• [SET PROBLEM]:
Put into a JSON list of strings each line of the entries below, from the line containing "You are a GUI" through the last line of the entries, both included, one string per line with blank lines omitted. Leave the pictures out of the answer.

===============

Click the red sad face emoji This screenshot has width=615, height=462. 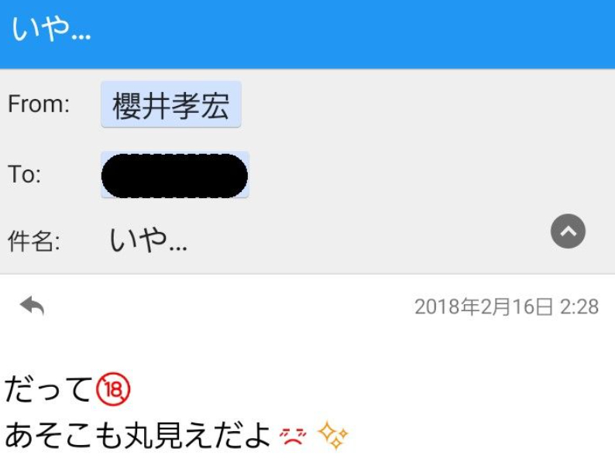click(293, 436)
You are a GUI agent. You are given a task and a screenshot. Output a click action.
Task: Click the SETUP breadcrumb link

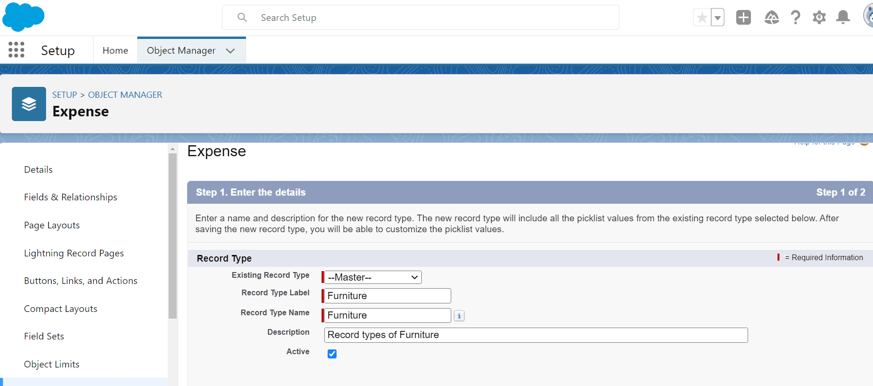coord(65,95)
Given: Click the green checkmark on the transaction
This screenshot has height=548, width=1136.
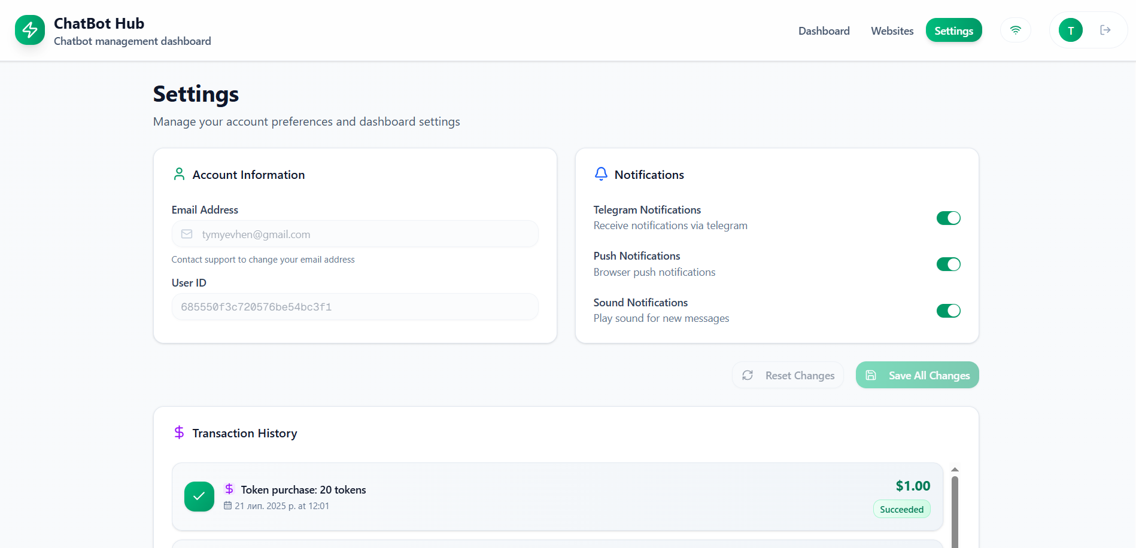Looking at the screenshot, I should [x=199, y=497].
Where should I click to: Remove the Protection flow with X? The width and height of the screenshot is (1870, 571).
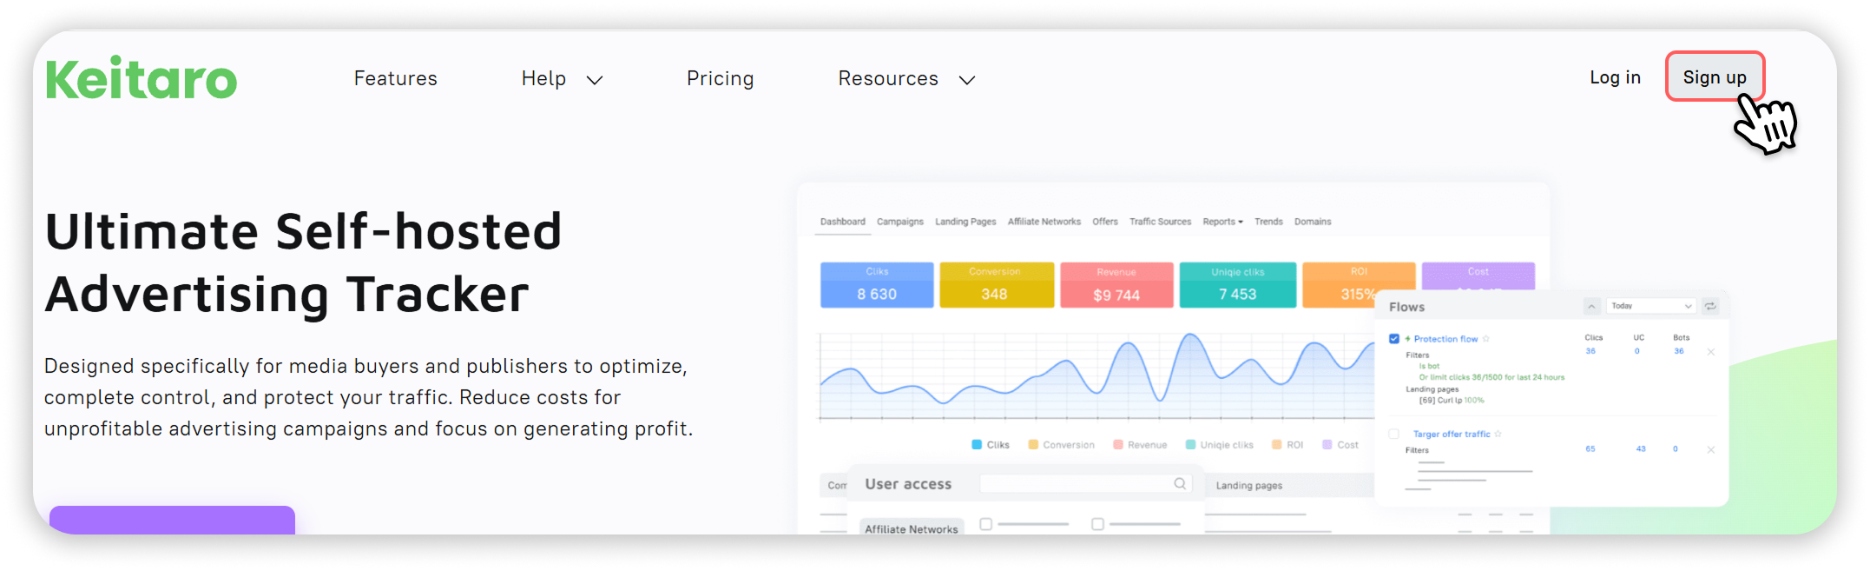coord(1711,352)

===============

• [SOLUTION BELOW]:
[
  "You are a GUI agent. You are given a task and a screenshot. Output a click action.",
  "Task: Click the SETUP breadcrumb link",
  "coord(65,95)",
  "Given: Click the green checkmark on the transaction",
  "This screenshot has height=548, width=1136.",
  "Looking at the screenshot, I should [x=199, y=497].",
  "Where should I click to: Remove the Protection flow with X? The width and height of the screenshot is (1870, 571).",
  "coord(1711,352)"
]